Well it's been a glorious couple of months. We are lazily dropping down through the locks of heartbreak hill from the the area of Kidsgrove to the overgrown village of Middlewich on a punishing schedule of about two hours a day cruising. It has more to do with keeping the batteries topped up than making real progress. Meanwhile we are enjoying watching summer, it's a rare treat in this country. Our current destination is a marina in the middle of nowhere about 3 hours from Middlewich where hopefully the hull of the boat will be steam cleaned and we can then re-black the part which is supposed to be black rather than rust. We will be attending to some the other things that need attending to such as refurbishment of the propeller. Seven thousand hours of cruising in shallow canals often full of rubbish has taken it's toll and the poor old prop is well gouged, and chipped and generally a shadow of it's former self. Hopefully with a newly cleaned hull and a refurbished propeller we should be set for another few years.

This years cold spring has had quite an effect. The most obvious sign is the waterfowl. We have been passing loads of ducklings and moorhen chicks. That is rather unusual at this time of year, we would expect that in May. We watched a morhen family on the Peak Forest canal that had three adolescents and four, day or two old chicks. Moorhens are our favorite waterfowl as the parents take food back to their young and feed them. In this case the adolescents were helping to feed the chicks as well. I guess it's valuing human traits in non-human species. Ducks will, on the other hand, try to grab food from their chicks.

However having started on about the birds, after all there are very few bees about, I will continue. Herons are very frequent and those near towns and therefore being used to humans, the easiest to photograph.

This is a heron before breakfast

And one after breakfast

They are big birds and are almost as impressive as swans when you see them flying down the river or canal straight towards you about 3 feet above the water. They always miss the boat but I have been known to throw the boat into hard reverse just to make sure.

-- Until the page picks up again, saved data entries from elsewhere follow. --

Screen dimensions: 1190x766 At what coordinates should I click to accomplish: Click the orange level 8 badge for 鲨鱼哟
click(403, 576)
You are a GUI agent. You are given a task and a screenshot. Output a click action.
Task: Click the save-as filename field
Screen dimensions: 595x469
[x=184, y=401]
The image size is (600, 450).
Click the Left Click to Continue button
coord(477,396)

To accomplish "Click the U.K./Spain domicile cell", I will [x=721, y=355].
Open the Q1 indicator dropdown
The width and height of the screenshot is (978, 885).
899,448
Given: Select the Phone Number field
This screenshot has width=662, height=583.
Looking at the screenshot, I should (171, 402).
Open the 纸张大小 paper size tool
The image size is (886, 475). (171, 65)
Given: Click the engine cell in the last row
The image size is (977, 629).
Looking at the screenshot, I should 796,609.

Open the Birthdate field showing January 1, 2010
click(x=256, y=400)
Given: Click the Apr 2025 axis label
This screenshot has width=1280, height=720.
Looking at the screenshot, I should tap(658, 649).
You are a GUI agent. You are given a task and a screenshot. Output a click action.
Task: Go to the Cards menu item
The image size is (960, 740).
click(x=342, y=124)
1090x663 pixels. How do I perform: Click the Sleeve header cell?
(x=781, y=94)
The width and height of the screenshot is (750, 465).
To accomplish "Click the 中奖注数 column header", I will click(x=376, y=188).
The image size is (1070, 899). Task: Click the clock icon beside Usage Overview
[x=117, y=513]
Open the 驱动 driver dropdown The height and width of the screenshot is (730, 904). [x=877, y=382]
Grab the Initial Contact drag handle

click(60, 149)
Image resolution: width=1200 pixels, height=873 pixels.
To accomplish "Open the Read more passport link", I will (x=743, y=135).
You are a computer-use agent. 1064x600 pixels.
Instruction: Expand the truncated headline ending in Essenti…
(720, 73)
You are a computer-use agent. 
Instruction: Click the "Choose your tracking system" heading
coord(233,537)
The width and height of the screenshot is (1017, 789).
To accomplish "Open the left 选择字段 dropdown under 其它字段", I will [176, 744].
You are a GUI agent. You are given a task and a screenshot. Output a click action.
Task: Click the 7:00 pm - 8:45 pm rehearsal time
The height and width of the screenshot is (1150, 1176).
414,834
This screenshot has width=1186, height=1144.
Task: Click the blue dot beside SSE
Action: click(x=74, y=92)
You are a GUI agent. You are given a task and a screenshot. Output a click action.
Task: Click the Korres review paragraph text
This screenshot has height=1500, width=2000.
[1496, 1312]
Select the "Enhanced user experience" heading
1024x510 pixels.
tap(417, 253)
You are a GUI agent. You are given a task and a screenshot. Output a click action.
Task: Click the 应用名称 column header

Despite the incredible natural beauty of the canals, there are some who think that they need “art” as well. This is rather nostalgic and shows what things used to be like. I guess it depicts child labour as horses are now banned from some towpaths. 

And then comes the lack of thinking, art does not really need a dog poop bin to enhance it.

This was in Stoke on Trent, possibly a bit of history, possibly the cheapest way to make a seat. I have never seen anyone sit on it.

Personally I prefer the eccentricities of the people that dwell by or on the canal.

I presume that this cow delivers already packed yoghurt from the way it looks.

Then again some people attract your in other ways. I bet this boat is fully paid for out of the companies advertising account. I'm just not very sure how much light there would be inside.

Advertising is not common on the canals, this is one of the very few static, billboard, type adverts. Then again it is in Burton on Trent, the major brewing town in the UK and Pedigree is a beer. I think it is appropriate.

On our journey north we had to pass through the Harecastle tunnel. Tunnels are quite normal on the canals but this one is always a bit special. It is low, it takes about 45 minutes to traverse, and a count of “souls on board” (humans and pets) is taken on entry and exit. We arrived the night before we wanted to go through and so got to see the “old” tunnel. It subsided many years ago and is now disused.

The old tunnel

And the New. Please note the chains hanging down, rattle one and you don't go through.

And here is a boat exiting to give you some idea of scale. Naturally there is no lighting inside the tunnel which is why boats have a light called a tunnel light. Just imagine driving your car in a very narrow tunnel with the headlights forty foot in front of you. The tunnel is, of course, one way traffic only and just to give you a sense of cosy, they shut the doors on the tunnel at one end as well. We have met a few boaters wives that walk over the top of the hill rather than go through it.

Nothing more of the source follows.